Unless both chambers pass legislation, either stand-alone or through the annual appropriations process, it will be up to President Obama to decide whether federal employees will receive a pay boost in 2013. Obama, who has until Aug. 31 to officially announce a proposed raise, has recommended a 0.5 percent bump for government workers next year. So if feds receive a 0.5 percent bump and Congress doesn’t specifically deny itself a raise, lawmakers also will receive a 0.5 percent raise in 2013.
I’m sure that The American Legion will have more to say about this ridiculous recommendation shortly, and I will update this post with that information when I get it.

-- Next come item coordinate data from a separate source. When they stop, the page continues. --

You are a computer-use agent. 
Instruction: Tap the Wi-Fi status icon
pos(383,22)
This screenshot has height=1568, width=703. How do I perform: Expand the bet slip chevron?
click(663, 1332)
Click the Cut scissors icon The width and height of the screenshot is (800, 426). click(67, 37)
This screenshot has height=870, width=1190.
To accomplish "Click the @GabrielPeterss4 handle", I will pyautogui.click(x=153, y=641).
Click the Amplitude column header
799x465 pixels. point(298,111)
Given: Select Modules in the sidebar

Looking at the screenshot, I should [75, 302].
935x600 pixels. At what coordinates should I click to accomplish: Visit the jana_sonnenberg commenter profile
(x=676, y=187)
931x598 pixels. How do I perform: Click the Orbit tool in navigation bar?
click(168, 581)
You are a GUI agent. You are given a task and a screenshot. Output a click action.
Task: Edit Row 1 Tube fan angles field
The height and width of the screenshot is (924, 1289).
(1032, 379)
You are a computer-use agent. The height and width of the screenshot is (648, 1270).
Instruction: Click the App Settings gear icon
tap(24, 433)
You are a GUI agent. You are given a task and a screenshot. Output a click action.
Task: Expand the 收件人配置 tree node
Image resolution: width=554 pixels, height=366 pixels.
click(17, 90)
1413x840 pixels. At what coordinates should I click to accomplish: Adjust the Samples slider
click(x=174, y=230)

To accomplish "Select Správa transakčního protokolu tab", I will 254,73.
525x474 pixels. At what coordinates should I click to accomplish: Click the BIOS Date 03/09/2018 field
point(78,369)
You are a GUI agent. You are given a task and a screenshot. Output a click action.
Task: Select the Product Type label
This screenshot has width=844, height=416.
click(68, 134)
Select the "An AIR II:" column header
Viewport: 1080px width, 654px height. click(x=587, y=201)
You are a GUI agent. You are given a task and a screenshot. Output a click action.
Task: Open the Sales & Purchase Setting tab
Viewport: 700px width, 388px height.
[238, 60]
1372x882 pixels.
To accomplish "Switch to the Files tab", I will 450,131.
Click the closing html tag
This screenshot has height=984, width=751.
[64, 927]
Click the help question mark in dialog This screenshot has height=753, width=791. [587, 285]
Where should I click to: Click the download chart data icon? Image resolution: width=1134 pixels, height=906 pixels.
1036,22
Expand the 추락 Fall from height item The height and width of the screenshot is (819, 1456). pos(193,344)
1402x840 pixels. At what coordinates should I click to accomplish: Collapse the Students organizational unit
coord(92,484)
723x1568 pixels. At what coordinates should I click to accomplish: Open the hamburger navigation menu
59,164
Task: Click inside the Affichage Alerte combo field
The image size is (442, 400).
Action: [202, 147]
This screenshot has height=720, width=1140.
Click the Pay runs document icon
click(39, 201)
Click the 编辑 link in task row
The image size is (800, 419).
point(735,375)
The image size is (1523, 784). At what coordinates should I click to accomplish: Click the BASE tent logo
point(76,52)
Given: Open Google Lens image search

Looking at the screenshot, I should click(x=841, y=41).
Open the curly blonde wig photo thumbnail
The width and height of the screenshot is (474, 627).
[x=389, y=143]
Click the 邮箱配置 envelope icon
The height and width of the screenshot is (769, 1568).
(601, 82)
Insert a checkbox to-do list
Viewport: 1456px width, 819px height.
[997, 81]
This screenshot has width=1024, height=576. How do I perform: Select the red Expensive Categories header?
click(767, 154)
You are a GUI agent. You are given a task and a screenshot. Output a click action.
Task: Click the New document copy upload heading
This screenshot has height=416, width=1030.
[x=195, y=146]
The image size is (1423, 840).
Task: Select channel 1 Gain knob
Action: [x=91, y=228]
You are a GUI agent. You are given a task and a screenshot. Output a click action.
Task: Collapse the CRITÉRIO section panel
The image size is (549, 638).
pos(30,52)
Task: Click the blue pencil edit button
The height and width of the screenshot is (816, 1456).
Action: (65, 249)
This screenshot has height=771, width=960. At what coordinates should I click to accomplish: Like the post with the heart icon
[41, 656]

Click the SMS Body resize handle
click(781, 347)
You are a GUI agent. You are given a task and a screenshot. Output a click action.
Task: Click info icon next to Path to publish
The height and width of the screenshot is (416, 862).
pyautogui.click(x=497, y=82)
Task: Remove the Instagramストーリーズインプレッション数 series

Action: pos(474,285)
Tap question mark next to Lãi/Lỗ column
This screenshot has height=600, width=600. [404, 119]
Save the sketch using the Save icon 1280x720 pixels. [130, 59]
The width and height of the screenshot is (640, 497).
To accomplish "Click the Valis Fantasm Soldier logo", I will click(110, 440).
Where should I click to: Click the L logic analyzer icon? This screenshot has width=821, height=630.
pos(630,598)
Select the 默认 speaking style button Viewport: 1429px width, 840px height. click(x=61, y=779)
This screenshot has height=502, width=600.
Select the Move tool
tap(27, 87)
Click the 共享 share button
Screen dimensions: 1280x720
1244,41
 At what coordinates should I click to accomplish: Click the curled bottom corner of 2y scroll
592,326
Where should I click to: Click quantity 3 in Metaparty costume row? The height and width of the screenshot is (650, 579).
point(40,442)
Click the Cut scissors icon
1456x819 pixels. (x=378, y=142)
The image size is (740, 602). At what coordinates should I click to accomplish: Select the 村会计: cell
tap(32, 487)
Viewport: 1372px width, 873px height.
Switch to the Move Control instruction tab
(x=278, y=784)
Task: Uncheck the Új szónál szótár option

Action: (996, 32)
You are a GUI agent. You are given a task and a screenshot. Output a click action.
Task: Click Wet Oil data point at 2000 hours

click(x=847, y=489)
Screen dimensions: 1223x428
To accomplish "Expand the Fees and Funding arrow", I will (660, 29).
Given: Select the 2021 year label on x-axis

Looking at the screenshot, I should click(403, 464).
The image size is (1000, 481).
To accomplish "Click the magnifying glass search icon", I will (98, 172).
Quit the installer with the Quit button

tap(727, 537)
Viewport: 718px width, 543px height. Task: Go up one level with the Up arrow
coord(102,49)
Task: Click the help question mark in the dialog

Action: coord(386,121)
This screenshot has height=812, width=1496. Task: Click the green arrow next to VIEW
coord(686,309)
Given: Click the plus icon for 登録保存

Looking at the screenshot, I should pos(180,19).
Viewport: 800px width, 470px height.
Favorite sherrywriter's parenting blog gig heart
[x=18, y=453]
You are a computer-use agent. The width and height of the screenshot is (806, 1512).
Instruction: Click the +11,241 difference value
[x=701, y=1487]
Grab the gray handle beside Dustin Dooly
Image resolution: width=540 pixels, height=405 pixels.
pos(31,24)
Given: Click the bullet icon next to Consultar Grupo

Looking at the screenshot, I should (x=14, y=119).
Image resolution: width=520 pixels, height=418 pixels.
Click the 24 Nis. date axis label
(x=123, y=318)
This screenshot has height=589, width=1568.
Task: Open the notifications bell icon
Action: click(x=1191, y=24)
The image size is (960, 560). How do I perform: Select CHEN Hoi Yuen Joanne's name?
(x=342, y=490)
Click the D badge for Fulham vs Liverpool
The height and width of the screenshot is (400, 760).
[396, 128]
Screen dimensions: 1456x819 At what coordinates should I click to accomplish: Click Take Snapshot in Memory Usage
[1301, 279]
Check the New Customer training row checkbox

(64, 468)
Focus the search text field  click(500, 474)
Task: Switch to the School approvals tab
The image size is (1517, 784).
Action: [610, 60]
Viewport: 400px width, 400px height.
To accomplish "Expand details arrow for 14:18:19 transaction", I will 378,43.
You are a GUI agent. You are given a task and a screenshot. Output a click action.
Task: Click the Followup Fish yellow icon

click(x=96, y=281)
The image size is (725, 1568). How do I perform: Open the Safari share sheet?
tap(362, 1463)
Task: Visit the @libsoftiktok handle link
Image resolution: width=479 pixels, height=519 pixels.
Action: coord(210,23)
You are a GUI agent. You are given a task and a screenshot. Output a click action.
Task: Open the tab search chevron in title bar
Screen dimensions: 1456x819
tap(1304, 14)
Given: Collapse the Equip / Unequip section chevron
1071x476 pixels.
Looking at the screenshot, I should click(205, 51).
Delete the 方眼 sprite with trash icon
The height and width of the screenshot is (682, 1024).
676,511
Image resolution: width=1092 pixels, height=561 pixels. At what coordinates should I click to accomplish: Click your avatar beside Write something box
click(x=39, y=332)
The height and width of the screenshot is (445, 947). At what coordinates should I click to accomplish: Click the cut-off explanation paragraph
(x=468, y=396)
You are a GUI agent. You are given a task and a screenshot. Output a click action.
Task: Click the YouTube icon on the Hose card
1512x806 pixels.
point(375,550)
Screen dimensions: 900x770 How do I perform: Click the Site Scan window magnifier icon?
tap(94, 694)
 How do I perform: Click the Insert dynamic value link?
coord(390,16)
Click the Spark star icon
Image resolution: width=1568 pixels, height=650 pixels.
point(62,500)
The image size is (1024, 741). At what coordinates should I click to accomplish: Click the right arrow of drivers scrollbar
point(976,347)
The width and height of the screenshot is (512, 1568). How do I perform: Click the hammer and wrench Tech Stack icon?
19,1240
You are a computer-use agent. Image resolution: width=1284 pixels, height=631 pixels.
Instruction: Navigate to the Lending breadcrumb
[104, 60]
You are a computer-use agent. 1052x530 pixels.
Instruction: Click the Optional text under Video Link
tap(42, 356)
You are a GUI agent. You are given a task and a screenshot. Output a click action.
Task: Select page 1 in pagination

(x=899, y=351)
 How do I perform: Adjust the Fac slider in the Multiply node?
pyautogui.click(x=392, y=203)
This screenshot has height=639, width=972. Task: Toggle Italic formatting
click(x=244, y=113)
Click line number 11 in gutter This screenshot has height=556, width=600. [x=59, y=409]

UPDATE: Here's our press release on it:
Legion leader says “no” to military pay cut plan
The leader of the nation’s largest wartime veterans’ service organization, The American Legion, is taking strong exception to a recommendation by outgoing Defense Secretary Leon Panetta that would effectively cut the pay of active duty military personnel. Panetta, in a speech at Georgetown University in Washington, D.C., Wednesday, said he plans to ask Congress to limit troop salary increases to 1% in 2014. Since this hike is below the estimated rise in the cost of living for that year, the limitation would effectively reduce service members’ pay.
“This is not the way to go about saving money,” said James E. Koutz, national commander of the 2.4 million member Legion. “Making the men and women of the military pay for out of control spending by others is unwarranted, unfair and just plain wrong. Our soldiers, sailors, airmen and Marines deserve a raise to at least keep pace with the cost of living -- certainly not a cut. This unwise move would punish our service members for the sins of others.” Koutz also said that no federal employee should receive a higher increase than members of the military.
Koutz said he did, however, “agree wholeheartedly” with Secretary Panetta’s repeated warnings about the potentially dire consequences of proposed massive cuts in military spending. Panetta, who retires from office later this month, reiterated his anti-sequestration stance during his Georgetown speech.